When asked how to define addiction she said: “Most people think of drug and alcohol misuse when they think about addiction. But the truth is that all of us have certain behaviours we use when we are fearful of facing our emotional, physical or spiritual pain – or when we feel as though we have no control over our lives.
“Some addictions are not as dangerous as others, and in fact some are socially acceptable such as working too much, watching TV or playing video games for hours, going to the casino frequently, or eating a lot of sugar. But no matter how we try to hide from life, deep inside we know we’re hiding.
“If you are engaging in behaviours that you know are not good for you and are affecting your life negatively – but you can’t seem to stop doing them no matter how hard you try – it is likely that you’re grappling with an addiction.”
As a former opioid addict herself, Candace recognises how hard addiction can be on the individual and those around them.
She said: “When addicts continue to be in active addiction and engage in destructive behaviours, they generally experience many emotional highs and lows – riding that inevitable roller coaster from ‘pink clouds’ of excitement to severe despondency, remorse and self-loathing, with every conceivable emotion in between.
“Unfortunately, if you love an addict, you are very likely to experience those same highs and lows as you ride that tumultuous roller coaster right along with them.”
In order to help people with addiction, Candace has set up Love with Boundaries, a counselling and therapy service that helps individuals and their families. With this service she aims to teach people that they do have power over their addiction.

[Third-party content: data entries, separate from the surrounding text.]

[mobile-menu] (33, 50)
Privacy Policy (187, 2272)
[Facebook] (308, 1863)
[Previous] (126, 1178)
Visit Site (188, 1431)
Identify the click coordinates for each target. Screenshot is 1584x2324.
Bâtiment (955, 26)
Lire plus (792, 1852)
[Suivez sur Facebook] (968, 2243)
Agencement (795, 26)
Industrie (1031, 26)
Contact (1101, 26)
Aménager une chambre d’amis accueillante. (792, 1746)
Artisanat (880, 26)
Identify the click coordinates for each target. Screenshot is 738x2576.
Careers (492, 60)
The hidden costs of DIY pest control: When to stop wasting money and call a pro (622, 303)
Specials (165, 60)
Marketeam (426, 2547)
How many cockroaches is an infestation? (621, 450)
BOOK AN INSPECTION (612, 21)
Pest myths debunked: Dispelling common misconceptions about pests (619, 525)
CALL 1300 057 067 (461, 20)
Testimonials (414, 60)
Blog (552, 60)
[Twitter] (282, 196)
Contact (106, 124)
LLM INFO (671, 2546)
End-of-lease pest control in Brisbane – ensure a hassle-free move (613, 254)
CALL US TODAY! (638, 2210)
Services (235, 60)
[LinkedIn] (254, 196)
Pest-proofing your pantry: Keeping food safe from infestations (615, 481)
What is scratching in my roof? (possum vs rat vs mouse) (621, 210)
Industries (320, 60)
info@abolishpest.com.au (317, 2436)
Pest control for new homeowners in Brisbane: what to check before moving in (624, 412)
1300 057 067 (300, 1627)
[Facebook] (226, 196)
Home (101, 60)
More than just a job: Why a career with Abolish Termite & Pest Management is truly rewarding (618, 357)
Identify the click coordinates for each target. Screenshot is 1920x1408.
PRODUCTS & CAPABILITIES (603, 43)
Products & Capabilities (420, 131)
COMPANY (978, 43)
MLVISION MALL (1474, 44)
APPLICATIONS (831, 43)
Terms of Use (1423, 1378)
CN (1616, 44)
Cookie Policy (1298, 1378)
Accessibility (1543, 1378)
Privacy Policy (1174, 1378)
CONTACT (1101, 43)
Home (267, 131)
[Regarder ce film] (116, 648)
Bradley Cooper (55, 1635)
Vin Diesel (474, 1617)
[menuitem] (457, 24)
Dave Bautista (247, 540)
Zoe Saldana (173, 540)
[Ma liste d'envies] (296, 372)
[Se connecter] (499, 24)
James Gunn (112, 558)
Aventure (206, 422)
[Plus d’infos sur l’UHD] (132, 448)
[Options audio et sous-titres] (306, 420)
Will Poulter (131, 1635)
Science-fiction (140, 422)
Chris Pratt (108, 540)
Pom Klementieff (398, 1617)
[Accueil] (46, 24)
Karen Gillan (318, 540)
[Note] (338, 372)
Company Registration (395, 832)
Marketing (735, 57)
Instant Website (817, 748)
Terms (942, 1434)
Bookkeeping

“Remaining in active addiction is a CHOICE,” Candace says. “Now, I’m not saying that anyone chooses to become an addict. I know I didn’t, all those years ago. Now, I can look back and see how, for many years, I made my choices to stay in my addiction rather than shifting into some sort of recovery.“
Slightly contrary to Coogan she says: “Addiction is not an incurable disease, and it’s not a hopeless, helpless, powerless label for life – and after more than three decades of remaining abstinent, I am (and thousands of other also are) living proof of that.”
Love with Boundaries is able to provide support and guidance so families stop enabling the addict as well as addicts being able to control their cravings and make more beneficial choices.